Я и Ганс Томан не уходили из его дома все последние дни, то сидя рядом с ним, то ожидая на кухне указаний и поручений его хозяйки — и в аптеку надо было сбегать, и позвать цирюльника, чтобы для облегчения болезни отворить кровь, то сбегать за доктором, а то и помочь хозяйке в хлопотах по дому и по уходу за больным.

Наконец, все наши заботы уже не смогли облегчить участь несчастного старика.

Он попросил позвать патера Иннокентия. Патер пришел немедленно и попросил всех, кто был в комнате умирающего, выйти из нее, чтобы исповедать и причастить сеньора Джованни.

Патер пробыл около часа и, выйдя, сказал, что мы можем войти к умирающему, ибо он еще жив и хочет со всеми попрощаться.

Все мы подбадривали старика, но, выходя, плакали, ибо видели, что смерть уже стоит у его изголовья. Последним он попрощался с Гансом, и когда тот вышел, мы поняли, что старый солдат и музыкант умирает.

Ганс сильно плакал, не стыдясь слез, и только повторял:

«Он один понимал меня, и я верил ему одному».

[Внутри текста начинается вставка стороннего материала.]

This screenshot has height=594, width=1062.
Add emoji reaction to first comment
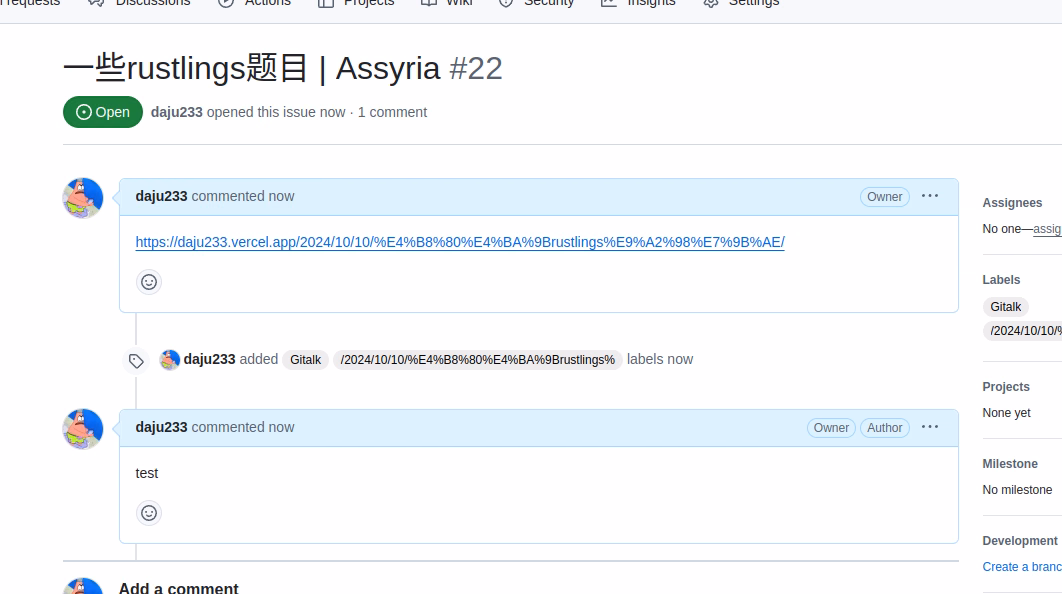point(149,282)
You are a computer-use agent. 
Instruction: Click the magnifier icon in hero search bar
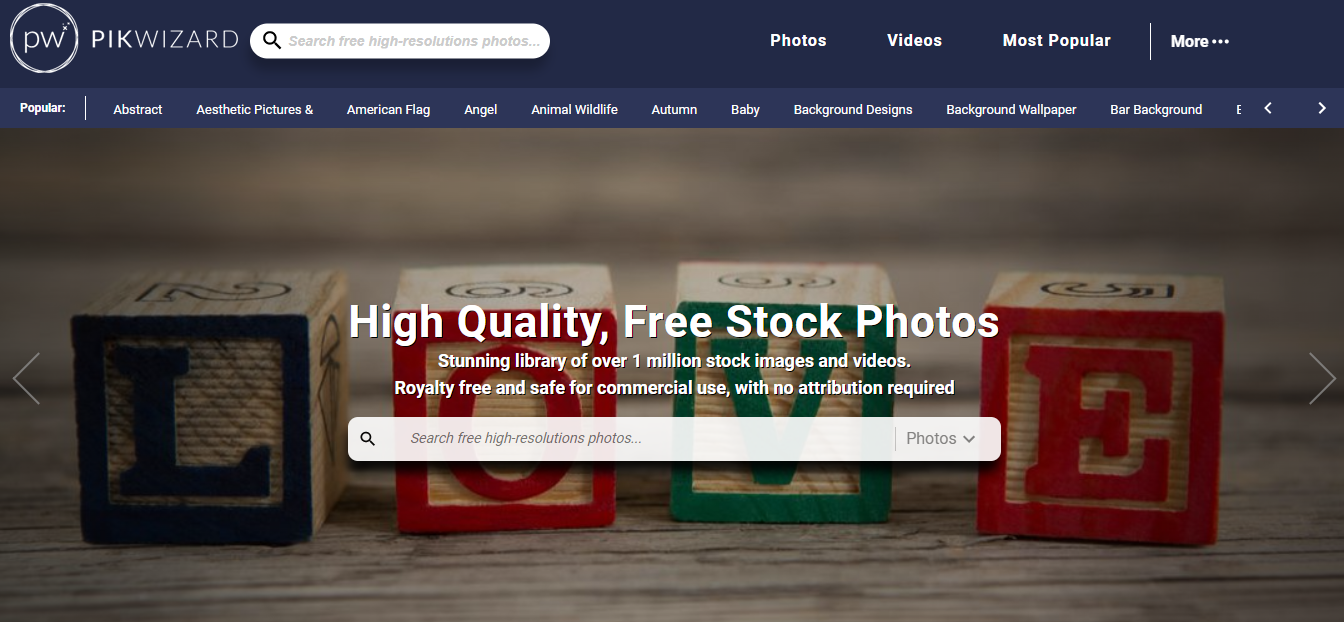point(368,438)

В те мгновения я не придал словам Ганса особого значения, но потом, вспомнив их и размышляя над ними, убедился в глубоком смысле и правдивости сказанного моим товарищем. Я вспомнил, что после занятий Томан часто оставался у старика, а нередко я, приходя к назначенному часу, уже заставал их вместе, и видно было, что Ганс пришел не только что, а сидит здесь уже изрядное время.

Я вскоре понял, что Ганс гораздо ближе Сперотто, чем я, и хотя мне было это в обиду, но я не понимал, чем Томан лучше меня, тем более что мои успехи в изучении итальянского были большими, чем у моего напарника.

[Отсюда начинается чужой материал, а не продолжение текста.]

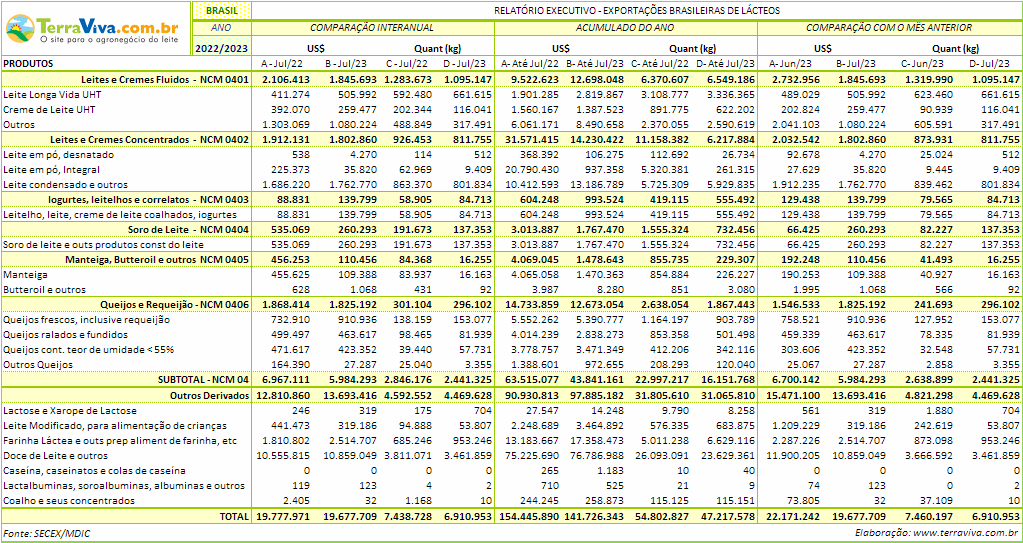
Task: Select 'Leites e Cremes Concentrados - NCM 0402' row
Action: point(150,140)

Видно, их связывала какая-то тайна или большее духовное сходство, чего, впрочем, я обнаружить не мог, может быть, от того, что по молодости не замечал этого.

Но в эти минуты, мне казалось, я все понял и вдруг обнаружил в себе мерзкое чувство совершенно не соответствующей моменту зависти: я завидовал тому, что последним возле умирающего был не я, а он, Ганс Томан.

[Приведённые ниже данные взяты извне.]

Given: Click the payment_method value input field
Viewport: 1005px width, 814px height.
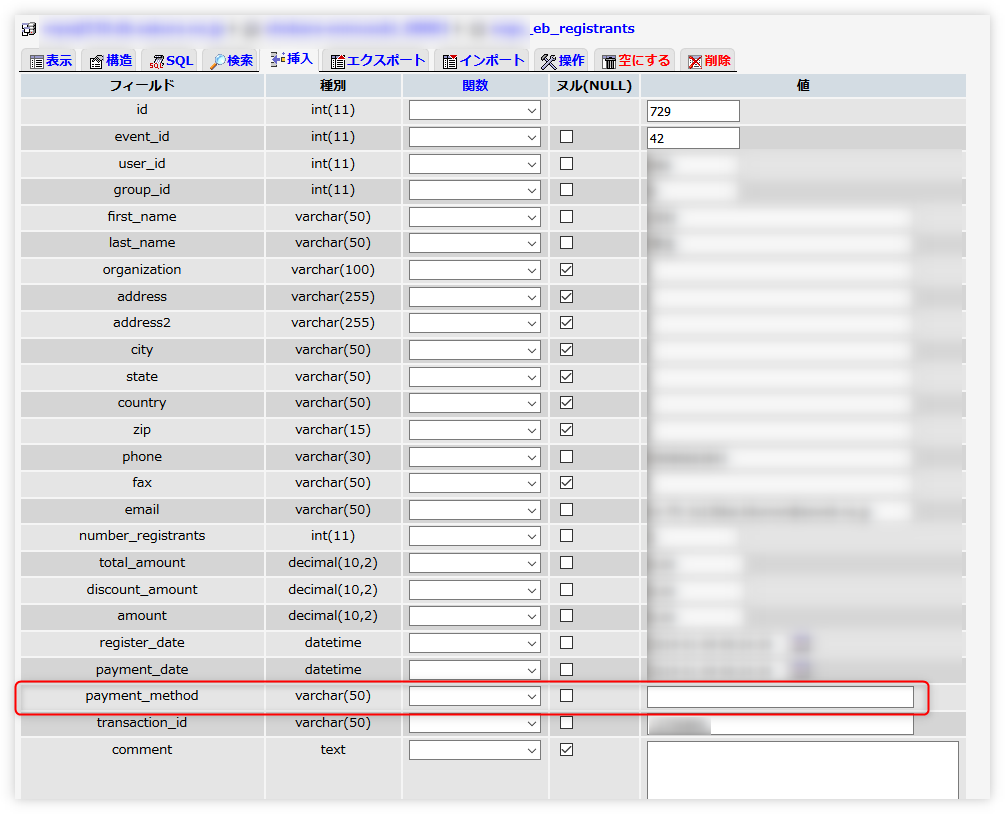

Все эти чувства промелькнули у меня в голове и сердце за считанные Мгновения. И как только я поймал себя на мысли о греховности зависти в столь неподходящий момент, Ганс перестал плакать и прерывающимся голосом сказал мне: «Иди, он просит тебя зайти к нему». «Боже, — подумал я, — все же ты услышал меня».

Когда я вошел, Джованни был совсем плох. Он дышал с трудом и взор его был замутнен, но старик узнал меня и сделал мне знак подойти к постели.

Я подошел и встал перед ним на колени. Он, собрав последние силы, положил мне сухую и легкую руку на голову и сказал тихо и проникновенно: «Томас, мальчик мой, я должен отдать тебе мой дневник и завещание, которое прошу передать в руки твоей матери». «Она здесь, — сказал я, — позвать ее?» «Нет, — ответил Джованни осознанно и твердо. — Я не хочу, чтобы она видела, как я умираю». И он показал мне на шкаф и сказал, что в самом низу стоит шкатулка и в ней лежат зеленая тетрадь и коричневый конверт. Тетрадь он попросил сохранить в тайне от всех, а конверт отдать матушке. Я быстро нашел все, спрятал тетрадь за пазуху, а конверт решил вынести за дверь не пряча.

Я поцеловал умирающему руку и услышал, как он прошептал мне: «Да хранит тебя Бог». И замолк.

«Он умер», — сказал я, оказавшись за порогом опочивальни. Патер и лекарь, не слышно ступая, пошли в комнату покойного, а мы все встали и начали хором молиться за упокой его души.